[START EXTRACTED INFORMATION]

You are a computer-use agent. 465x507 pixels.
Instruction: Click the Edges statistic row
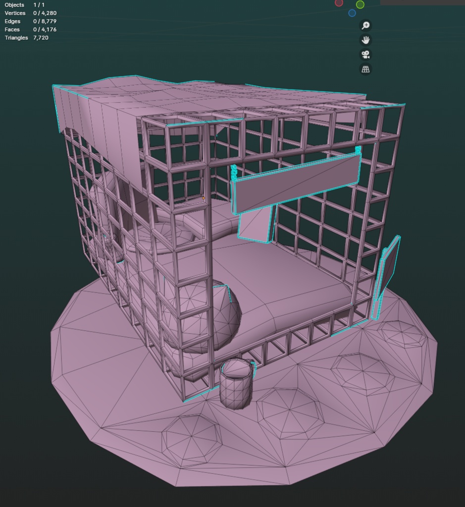coord(24,21)
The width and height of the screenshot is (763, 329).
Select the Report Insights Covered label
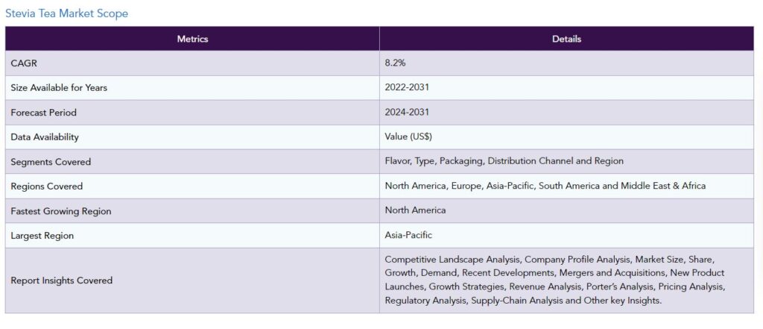(x=62, y=281)
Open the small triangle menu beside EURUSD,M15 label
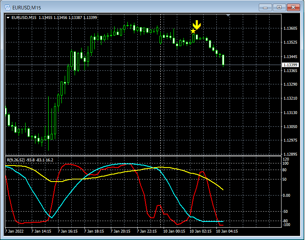The height and width of the screenshot is (240, 305). pyautogui.click(x=8, y=17)
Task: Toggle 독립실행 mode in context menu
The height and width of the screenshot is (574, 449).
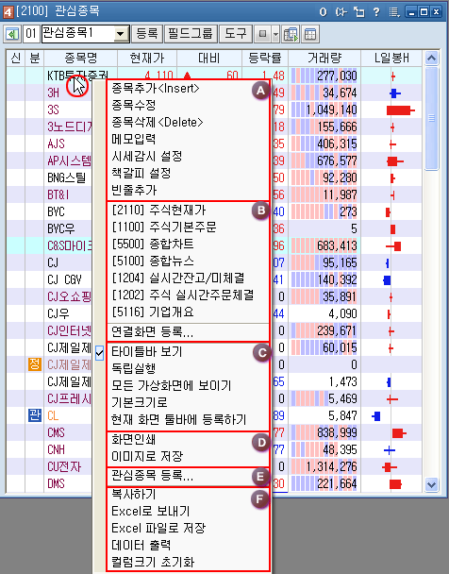Action: coord(134,368)
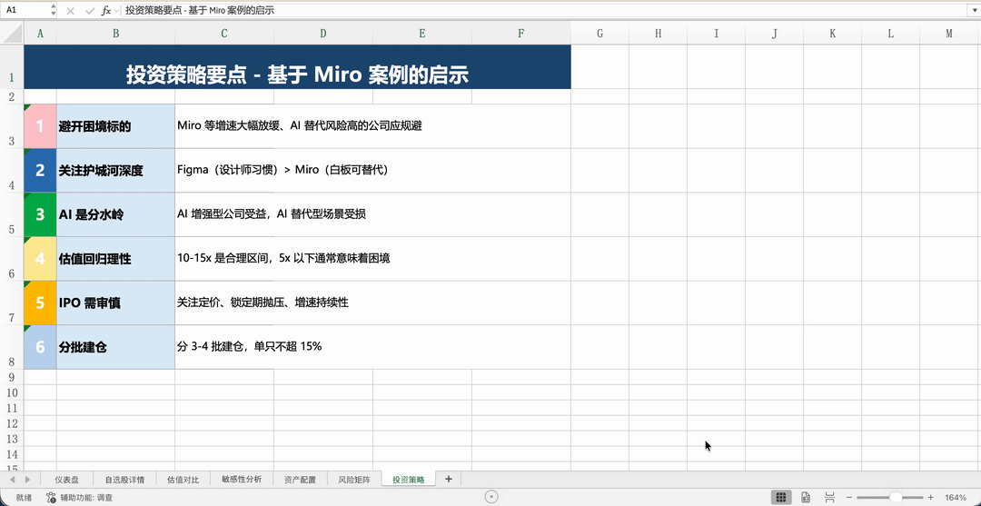Click the 164% zoom level text
The width and height of the screenshot is (981, 506).
coord(956,497)
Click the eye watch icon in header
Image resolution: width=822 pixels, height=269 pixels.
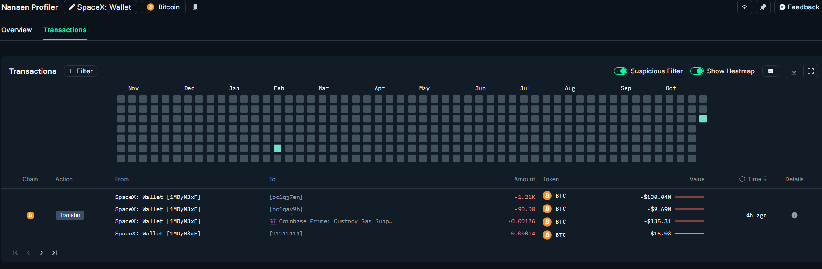pyautogui.click(x=744, y=7)
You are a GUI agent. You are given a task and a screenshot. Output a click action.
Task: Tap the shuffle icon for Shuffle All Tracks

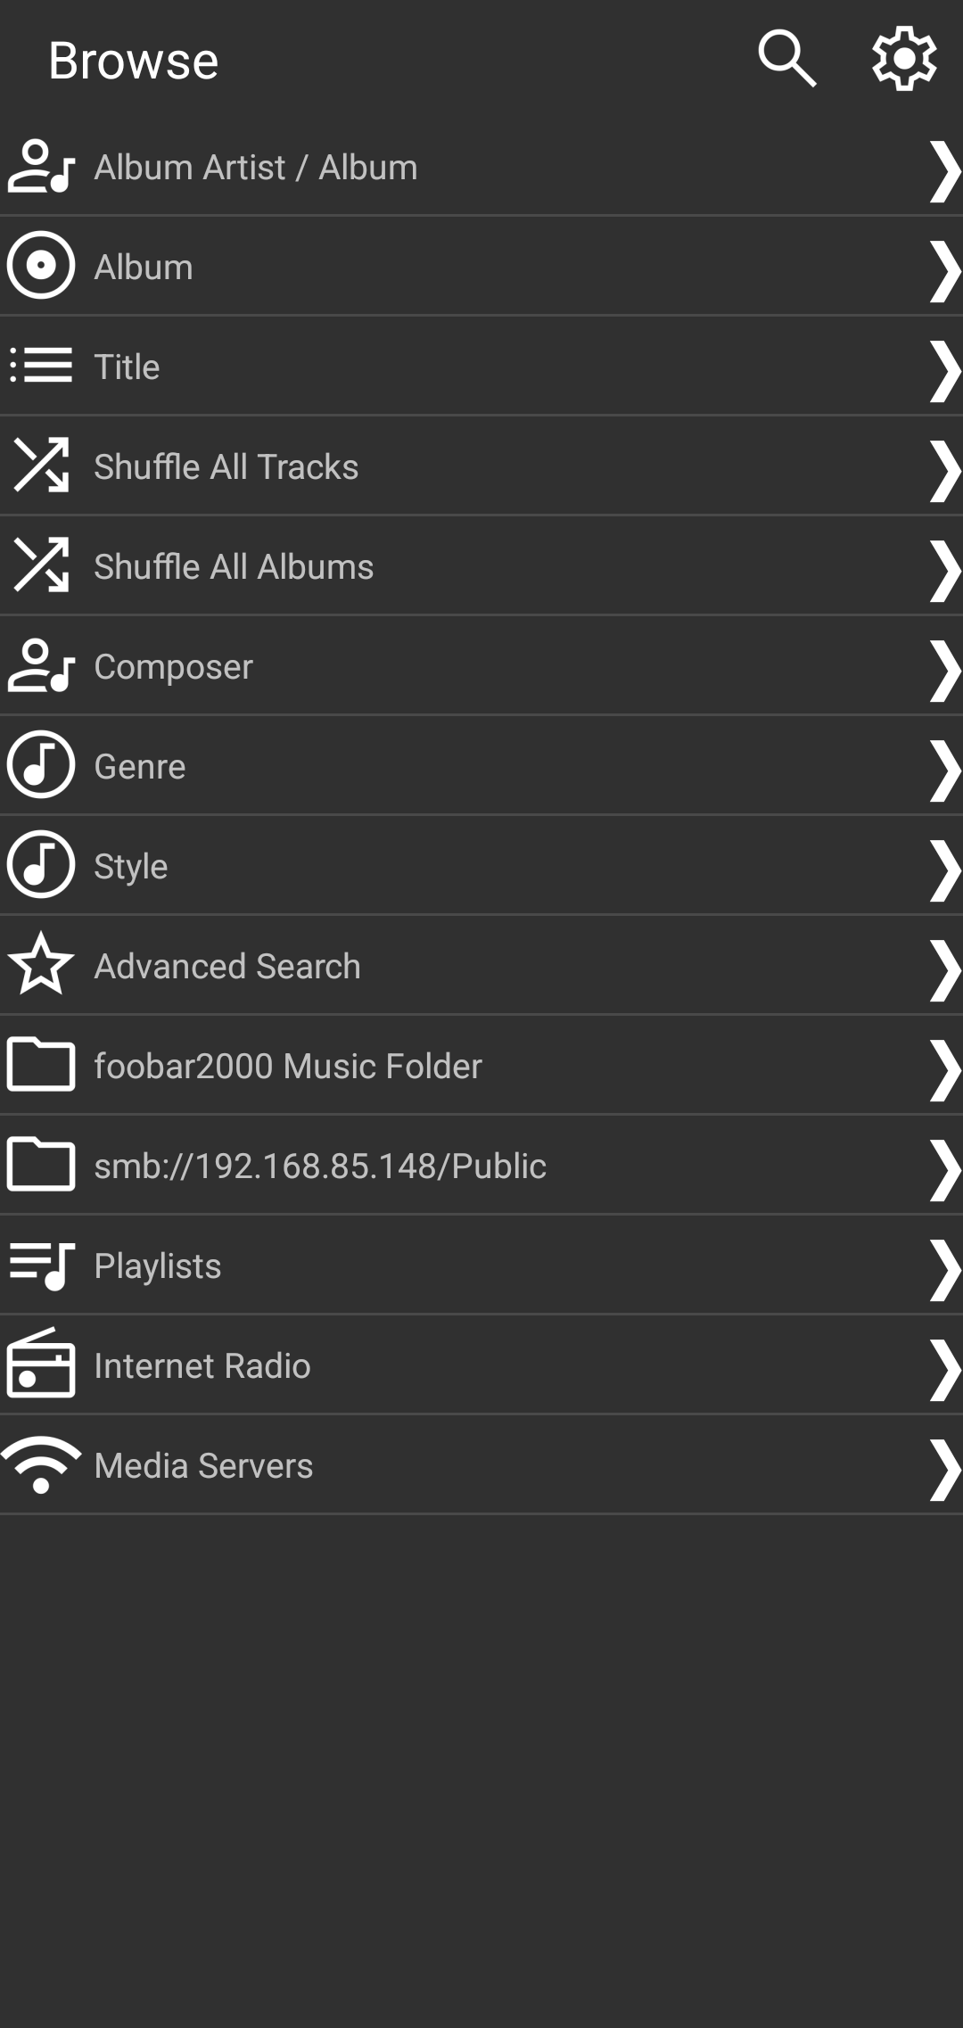[41, 465]
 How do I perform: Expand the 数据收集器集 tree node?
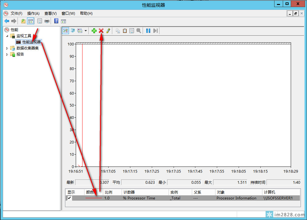tap(7, 48)
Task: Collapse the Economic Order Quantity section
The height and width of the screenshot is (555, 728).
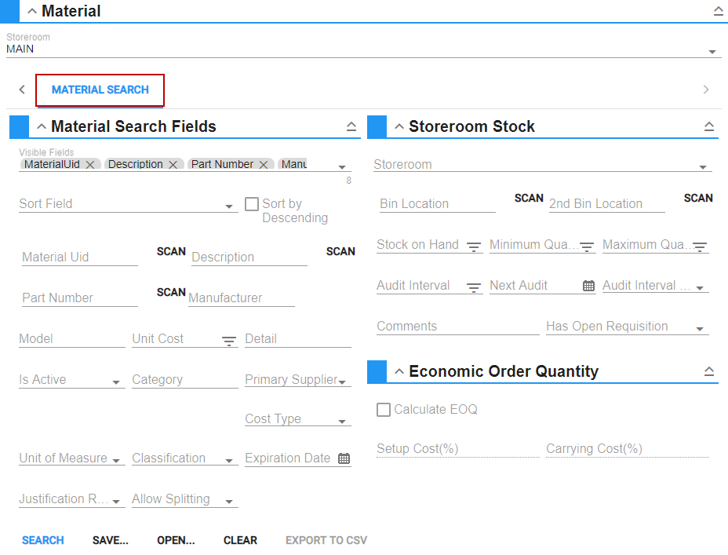Action: [x=400, y=372]
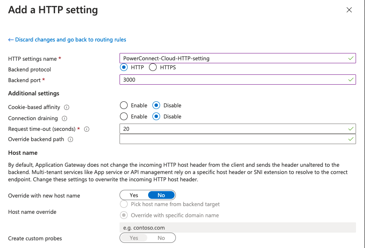The image size is (365, 248).
Task: Enable Connection draining
Action: tap(124, 116)
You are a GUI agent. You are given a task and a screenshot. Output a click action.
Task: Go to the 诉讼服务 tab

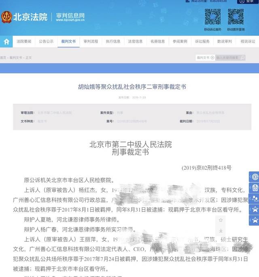pyautogui.click(x=202, y=41)
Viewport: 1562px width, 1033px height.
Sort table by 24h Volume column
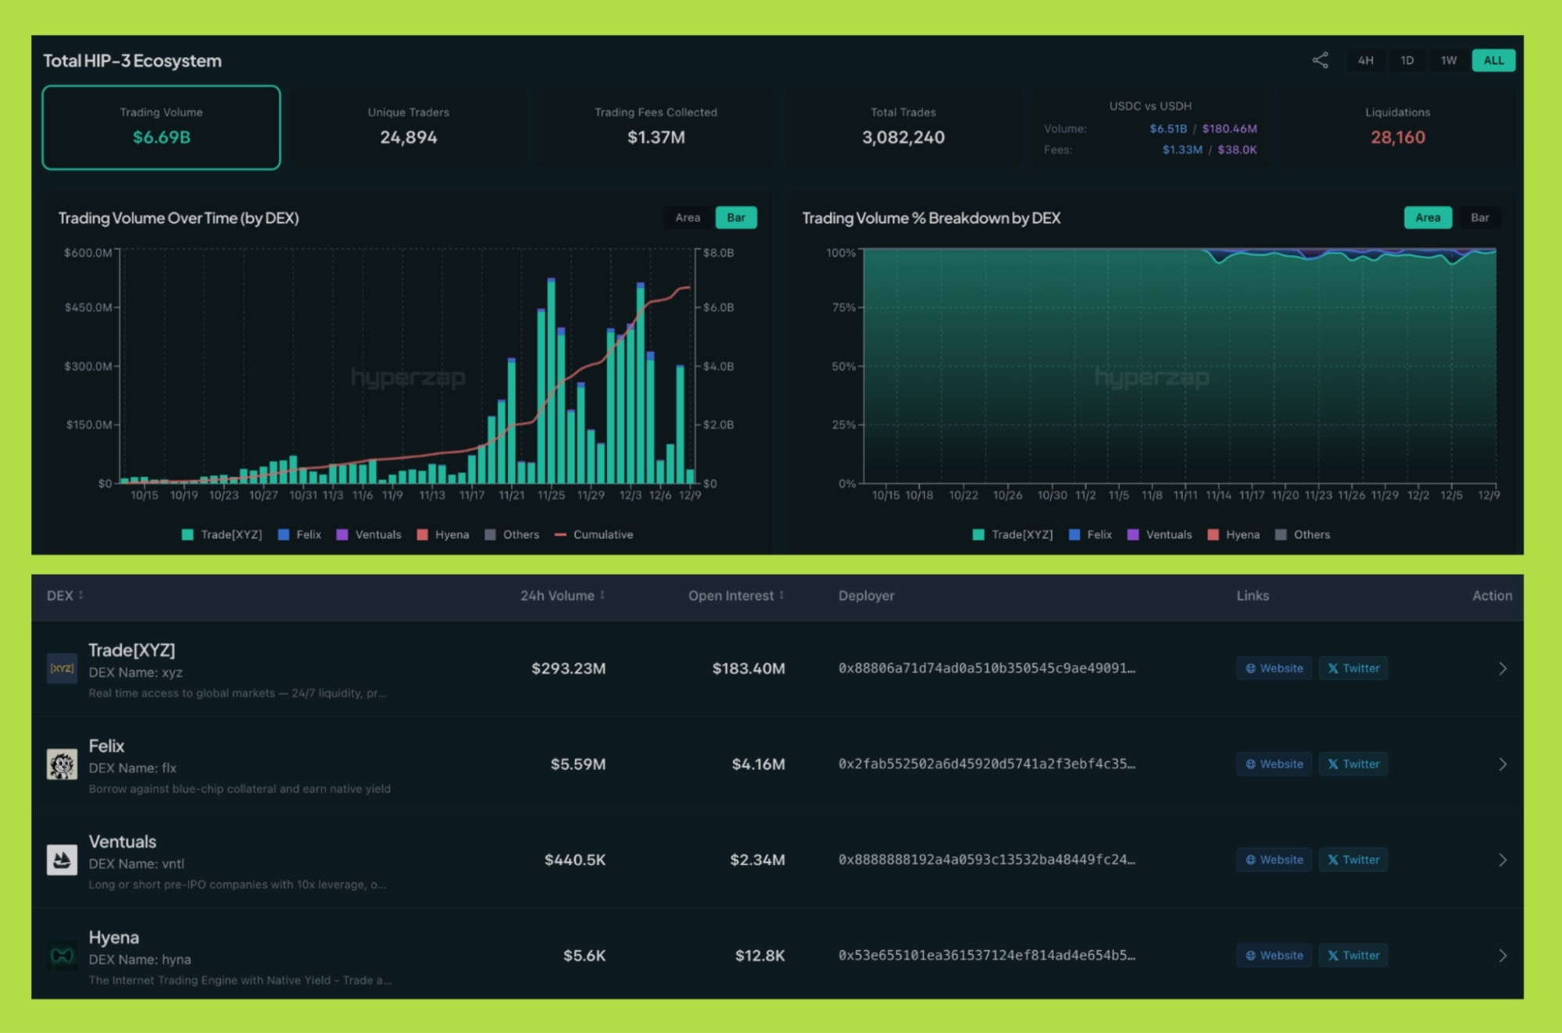coord(561,595)
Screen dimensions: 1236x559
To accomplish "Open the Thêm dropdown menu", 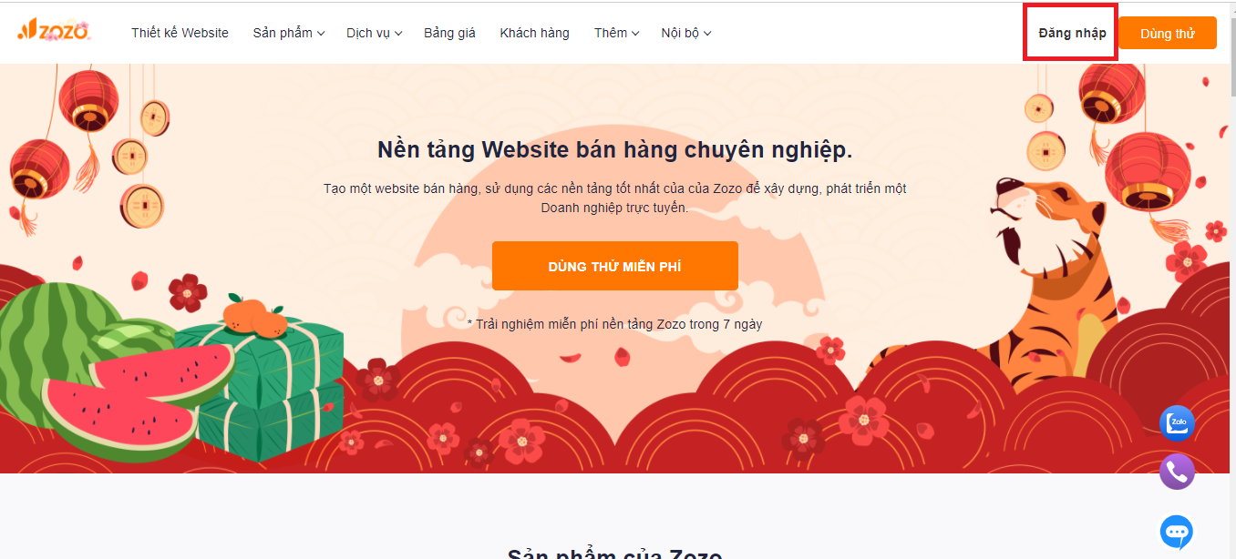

[END EXTRACTED INFORMATION]

» **EXERCISE BRIEF**: Convert every line of the records above into a numbered list, skipping blank lines. Leave the pictures out of your list.

» **EXERCISE OUTPUT**:
1. You are a computer-use agent. 465x507 pixels.
2. Instruction: Click the Edges statistic row
3. coord(24,21)
4. The width and height of the screenshot is (763, 329).
5. Select the Report Insights Covered label
6. (x=62, y=281)
7. Open the small triangle menu beside EURUSD,M15 label
8. The height and width of the screenshot is (240, 305). pyautogui.click(x=8, y=17)
9. Task: Toggle 독립실행 mode in context menu
10. The height and width of the screenshot is (574, 449).
11. Action: coord(134,368)
12. Click the 164% zoom level text
13. The width and height of the screenshot is (981, 506).
14. coord(956,497)
15. Click the eye watch icon in header
16. Image resolution: width=822 pixels, height=269 pixels.
17. pyautogui.click(x=744, y=7)
18. You are a GUI agent. You are given a task and a screenshot. Output a click action.
19. Task: Tap the shuffle icon for Shuffle All Tracks
20. [41, 465]
21.  How do I perform: Expand the 数据收集器集 tree node?
22. tap(7, 48)
23. Task: Collapse the Economic Order Quantity section
24. The height and width of the screenshot is (555, 728).
25. Action: [x=400, y=372]
26. The image size is (365, 248).
27. Task: Enable Connection draining
28. Action: tap(124, 116)
29. You are a GUI agent. You are given a task and a screenshot. Output a click action.
30. Task: Go to the 诉讼服务 tab
31. pyautogui.click(x=202, y=41)
32. Viewport: 1562px width, 1033px height.
33. Sort table by 24h Volume column
34. coord(561,595)
35. Screen dimensions: 1236x559
36. To accomplish "Open the Thêm dropdown menu", 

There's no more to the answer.